EXTRAIT:
• • • •

Notre précédent article traite des facteurs intérieurs et extérieurs, qui ont favorisé la constitution de l’EI. Il faut à présent chercher les perspectives viables pour éradiquer l’ennemi. La Coalition Internationale doit adopter une nouvelle dynamique pour infléchir la tendance actuelle. Il est impératif d’implémenter deux thématiques dans le futur plan : l’importance d’une solution politique et la prise en charge de toutes les populations civiles “sans exception”. Tenir compte des sensibilités de chacun, tout en appliquant la construction d’un nouveau système politique s’avère être un défi colossal dans cette zone de guerre.
L’inégalité quotidienne et la ferveur religieuse lient les membres djihadistes les uns aux autres et motivent leurs implications. La différence entre les combattants étrangers(tchétchènes, etc) et les autres tient dans l’échec de l’implantation de leur idéologie dans leur nation d’origine, ce qui alimente leur frustration et accentue leur brutalité ( Voir le débat sur le sort du pilote Jordanien). Ces hommes forment la base de la puissance de l’organisation terroriste. Il faut dès lors favoriser la mise en place de régimes représentatifs dans les nations frappées par ce conflit, pour saper le recrutement de l’EI. En Irak, les chiites monopolisent le pouvoir et forment l’essentiel des troupes. Les sunnites préfèrent vivre sous la coupe de l’État Islamique plutôt que d’accepter la loi de représentants tortionnaires. Rappelons que les régions sunnites se rebellent épisodiquement contre Bagdad depuis 2003 et l’EI canalise cette haine à son profit. La problématique diffère en Syrie, où les territoires conquis résultent des calculs de Damas pour affaiblir et discréditer la rébellion modérée. L’appui de l’Iran, de la Russie et du Hezbollah libanais permet à Bachar El Assad de tenir.
Cette instabilité permet à l’EI de prospérer et de mettre en place un système économique. Il se base sur la contrebande de pétrole et d’objets d’arts, les enlèvements ne comptent que pour 16% de leur finance. Le manque de traçabilité de ces circuits contrecarre toutes tentatives de neutralisation. La baisse mondiale du pétrole ne porte pas de coup aux finances de l’EI, la majorité de ses ressources étant des matières premières. Son économie se tourne essentiellement vers l’effort de guerre, les 2.9 milliards de dollars de revenu annuel s’avère plus que suffisant (Voir Reportage sur Arte).

• • • •

CONSIGNES:
(a) D'après le texte sur l'État islamique, quelle part de ses finances vient des enlèvements ?
(b) Poursuivez le texte sur l'État islamique à partir de sa dernière phrase.

• • • •

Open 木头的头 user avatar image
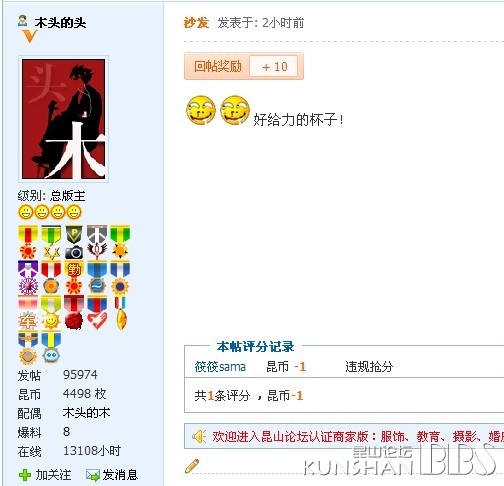The height and width of the screenshot is (486, 504). click(63, 119)
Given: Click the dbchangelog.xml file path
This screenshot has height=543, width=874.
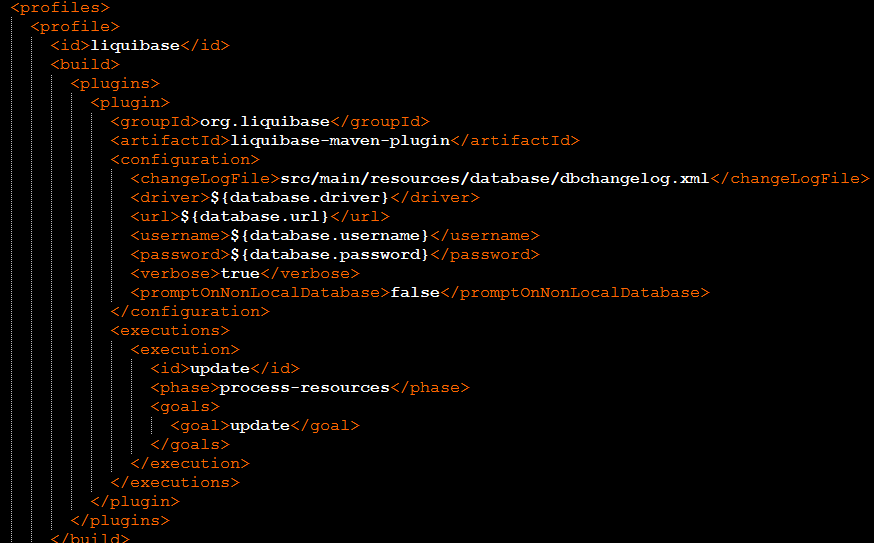Looking at the screenshot, I should (494, 178).
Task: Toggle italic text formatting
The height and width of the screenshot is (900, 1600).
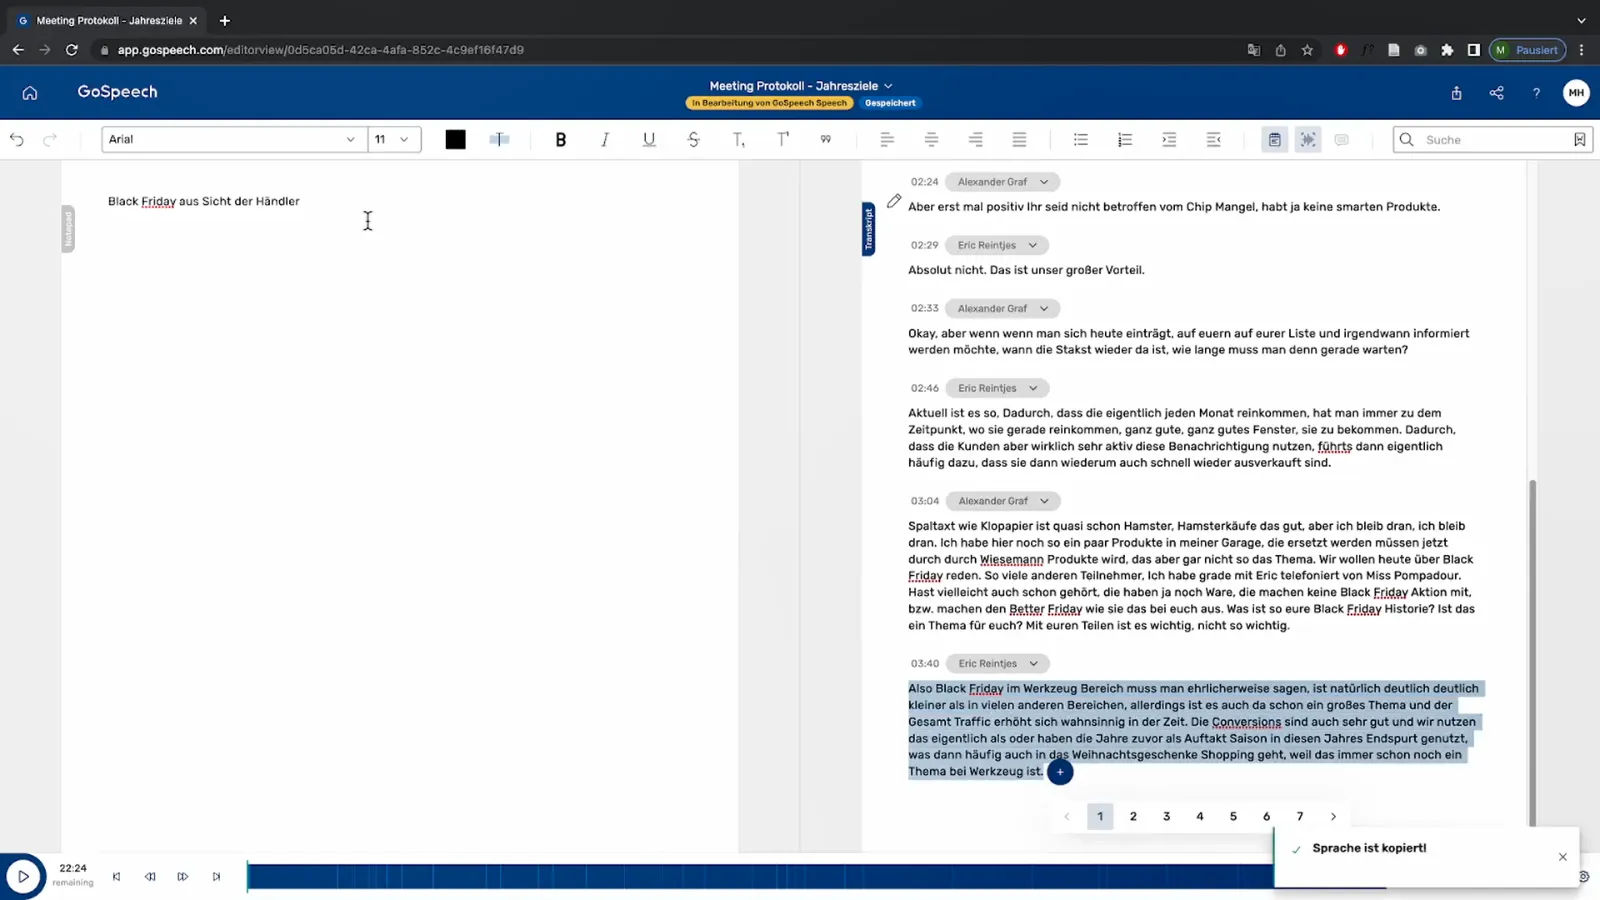Action: pos(605,140)
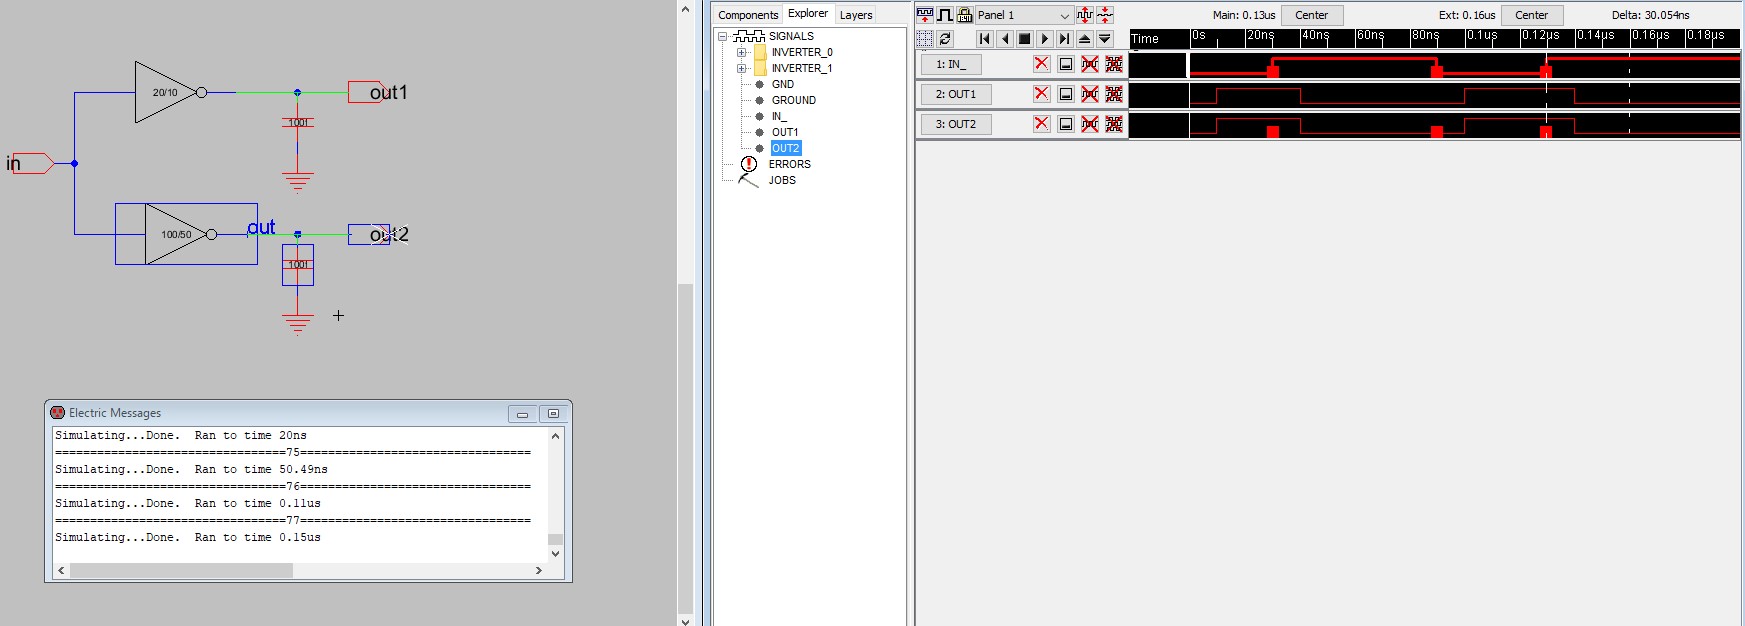
Task: Switch to the Components tab
Action: tap(747, 15)
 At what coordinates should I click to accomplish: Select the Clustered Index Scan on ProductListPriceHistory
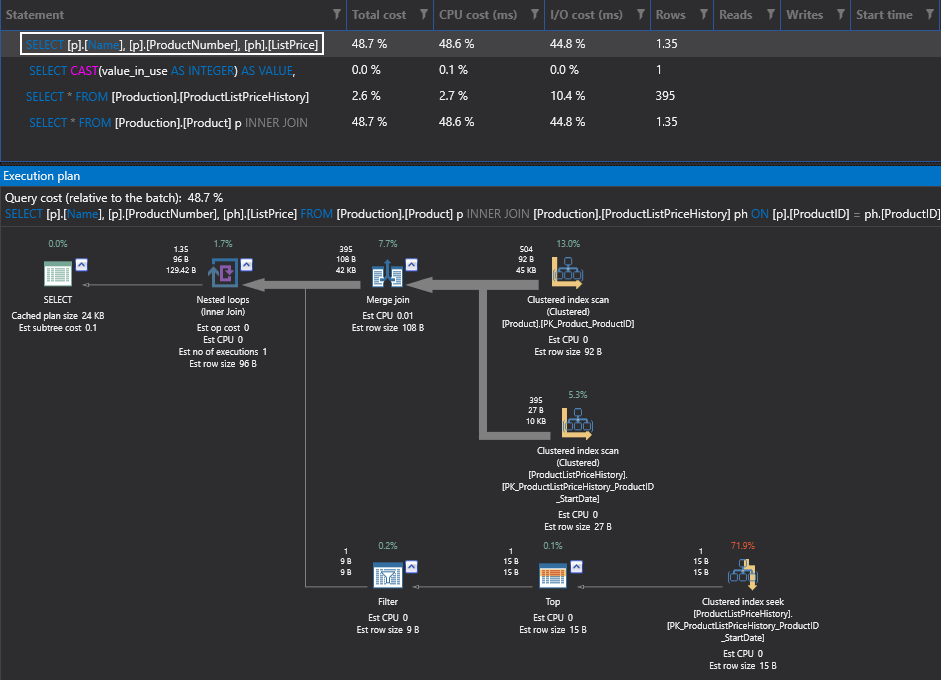(577, 422)
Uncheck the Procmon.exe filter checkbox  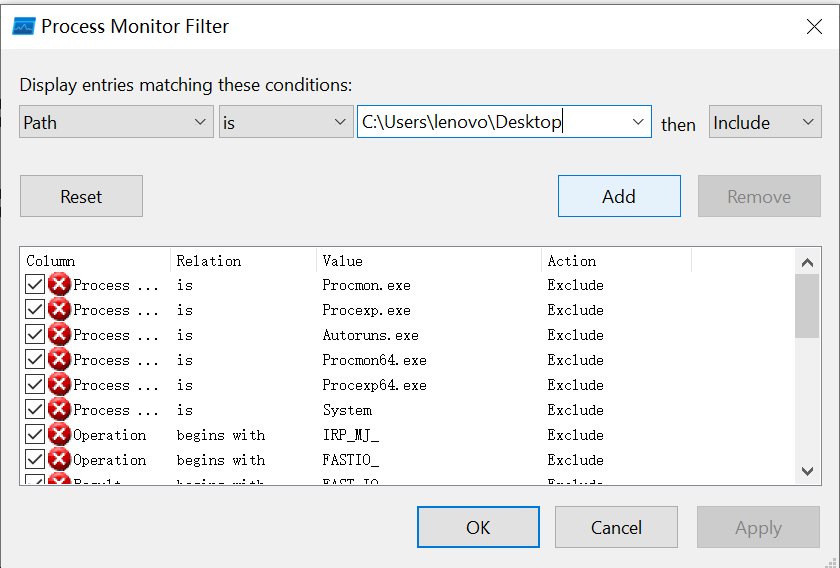tap(35, 285)
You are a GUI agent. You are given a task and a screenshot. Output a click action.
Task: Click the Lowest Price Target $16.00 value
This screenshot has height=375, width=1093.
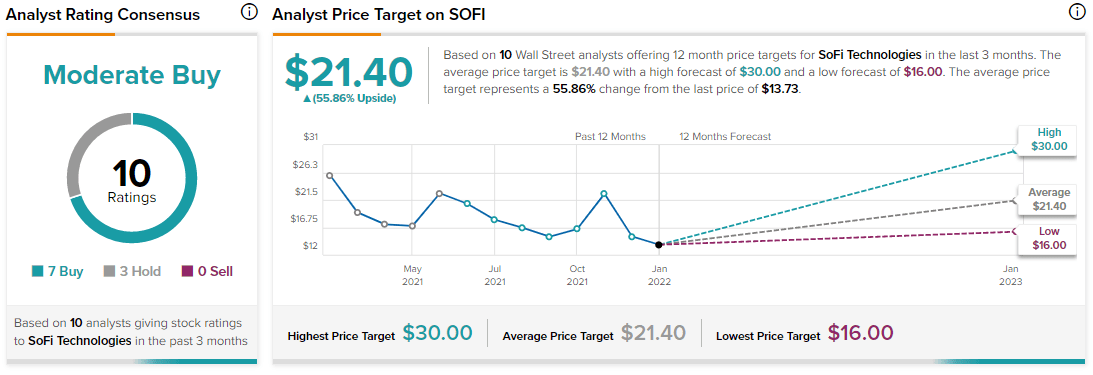(860, 333)
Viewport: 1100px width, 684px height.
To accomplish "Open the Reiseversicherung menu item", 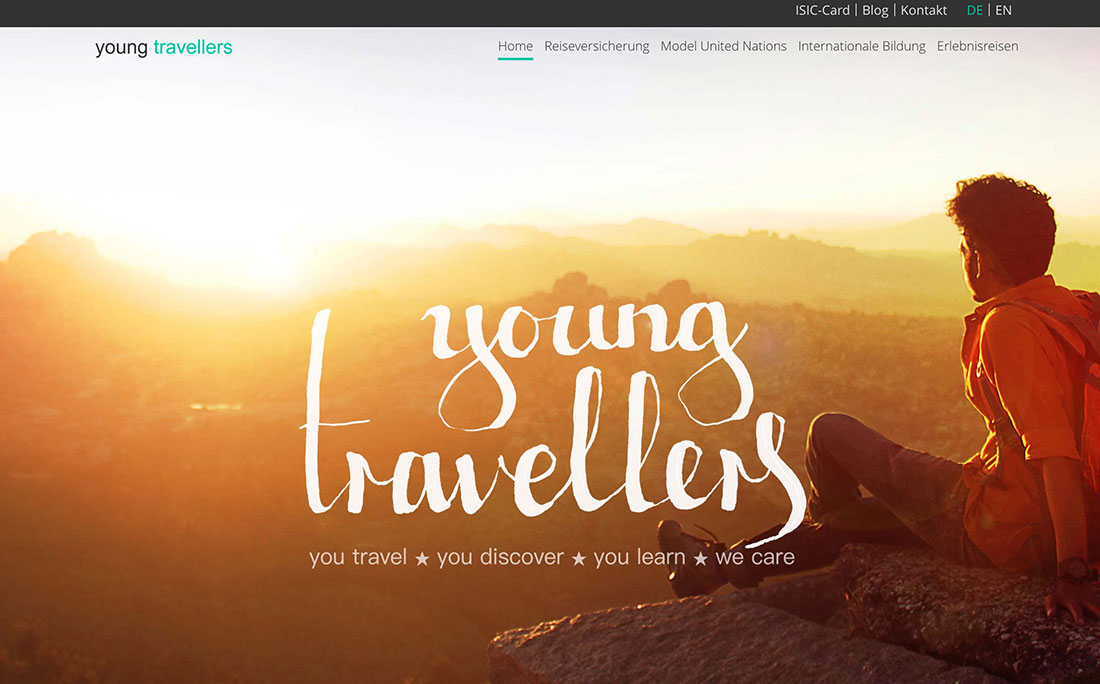I will [x=596, y=47].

• • • •

RÉPONSES DANS L'ORDRE:
(a) Les enlèvements ne comptent que pour 16 % de ses finances.

(b)
La stratégie adoptée par la coalition internationale ne répond qu’à court terme, ne dégageant pour l’instant aucun plan à moyenne et longue échéance. Les frappes aériennes et l’embargo endiguent l’avancée des djihadistes, mais elles n’offrent aucune perspective pour les populations civiles. Ces dernières risquent au contraire de se rapprocher de l’EI.
Notre approche se compose de trois phases :
– la phase de fixation, lancée immédiatement, elle vise à arrêter l’avancée ennemi, endommager ses axes de ravitaillements et de communications ( Phase actuelle).
– la phase de récupération, elle se caractérise par la mise en place d’un gouvernement reflétant les ethnies de la nation concernée, et la formation de troupes respectueuses de l’autorité étatique. Il faut aussi accepter la mise en place d’une commission de réintégration des cadres de l’État Islamique n’ayant pas participé aux exactions. A l’extérieur, l’hypothétique constitution d’une force d’intervention pan-arabe regroupant chiite et sunnite donnerait l’exemple d’une coopération possible et durable entre les deux confessions et faciliterait la coopération des populations civiles. ( Phase partiellement réalisée)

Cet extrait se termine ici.